Figure 3 shows the partial least square discriminant analysis (PLS-DA) using chemical data on the composition of low-molecular-weight phenols and aromatic compounds. A total of 69 chemical variables were employed, comprising 17 phenolic compounds and 52 aromatic compounds, using two factors. Factor 1 represented 33% of the variability, while factor 2 explained 10% of the variability. Together, both components accounted for 43% of the total variance. The results indicate that only certain wines were differentiated between the valleys, particularly demonstrating a clear distinction between the wines from Casablanca and the Leyda area. It is evident that the samples from Leyda and San Antonio are further away from their centroid, implying a significant dispersion among the analyzed samples for the variables defining this multivariate analysis.

4. Discussion

The research on the chemical composition of wines and how various variables localized in geographical areas can impact certain chemical and sensory characteristics of these wines is becoming increasingly important, especially in the context of a changing climate [2]. Many consumers prefer certain wine characteristics that may be influenced by the features of a particular geographical area. The results indicate that wines from the Leyda and San Antonio areas exhibited a higher titratable acidity compared to wines from Casablanca, although there were no differences in terms of pH among them. This could be attributed to climatic differences between the valleys, as San Antonio and Leyda are closer to the Pacific Ocean, where coastal influence may have led to higher acidity in the wines due to reduced organic acid respiration in the berries, given the lower temperatures during grape ripening. In previous studies, in the Casablanca area, the sub-area closest to the Pacific Ocean showed a higher acidity [26], which could be comparable to the two valleys much closer to the Pacific Ocean. Additionally, it is important to note that commercially produced wines may have defined styles by each winery, which can impact these parameters, as vinification methods affect the chemical composition of wines [27]. However, for white wines, it is very important and desirable to have higher total acidity [28], making this particularly important for wines from Leyda and San Antonio.
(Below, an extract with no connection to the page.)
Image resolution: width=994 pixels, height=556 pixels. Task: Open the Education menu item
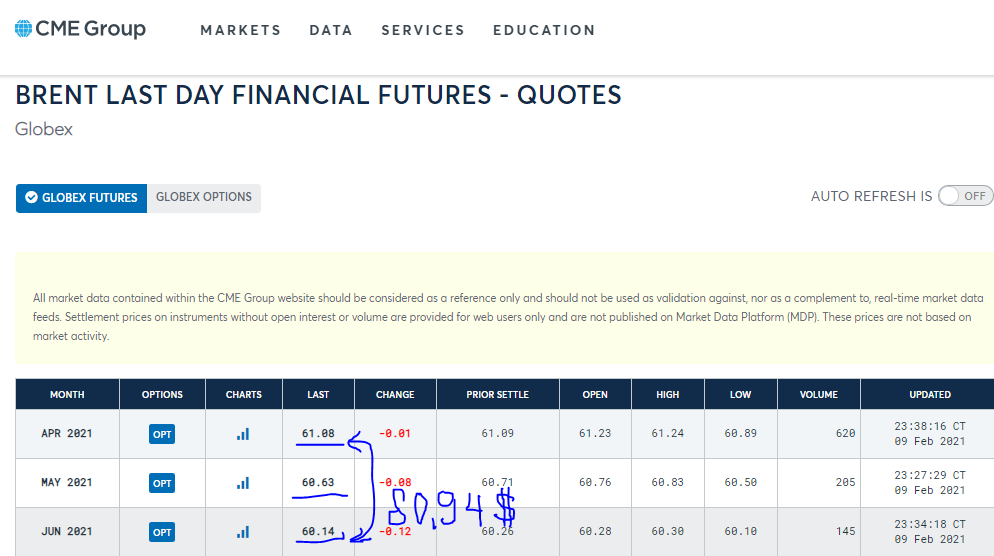coord(544,30)
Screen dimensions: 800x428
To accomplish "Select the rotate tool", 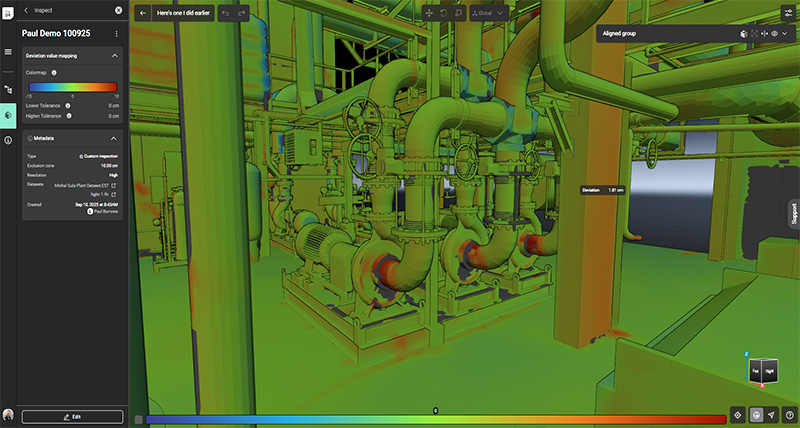I will (x=443, y=13).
Although the relationship between pH and titratable acidity is inversely proportional, in oenology, this relationship is not as straightforward, as evidenced by the absence of differences in the pH of the wines. This may be due to the presence of mineral elements such as calcium and potassium, which can cause differences in titratable acidity but not in pH [29]. Since the presence of these compounds is desirable in white wines to impart acidity and freshness, the concentration of these elements could be interesting to study in future research. While basic parameters may be of interest to study, there are other chemical compounds that could allow for greater differentiation among wines, and these could be phenolic compounds and aromatic compounds.
In the analysis of phenolic compounds in wines, clear differences were observed among different geographical regions. Casablanca exhibited a higher proportion of monomeric flavanols, especially (+)-catechin, unlike wines from Leyda, which showed a lower concentration, and these compounds were not detected in wines from San Antonio. Conversely, wines from the Leyda area displayed a higher concentration of flavonols and phenolic acids bound to tartaric acid, such as caftaric acid, which was the phenolic compound with the highest individual concentration in this area and in San Antonio, consistent with previous studies [30,31]. In contrast, wines from the San Antonio area showed a lower concentration of phenolic compounds overall, although a high concentration of gallic acid was observed. Phenolic compounds in white wines are important as substrates for future browning reactions that may occur in wines [12,13], and their presence is not always desired by winemakers. For example, (−)-epicatechin and caftaric acid are major contributors to browning in wines as both compounds participate in the production of quinones due to the action of the enzyme polyphenol oxidase in the presence of oxygen [32]. Accordingly, both the Leyda and Casablanca regions would present a higher concentration of these compounds, making the wines potentially more prone to browning issues, affecting their sensory quality. Additionally, the high concentration of monomeric flavanols in Casablanca wines could lead to bitterness problems in these wines [30], although this should be confirmed with sensory analysis during wine aging.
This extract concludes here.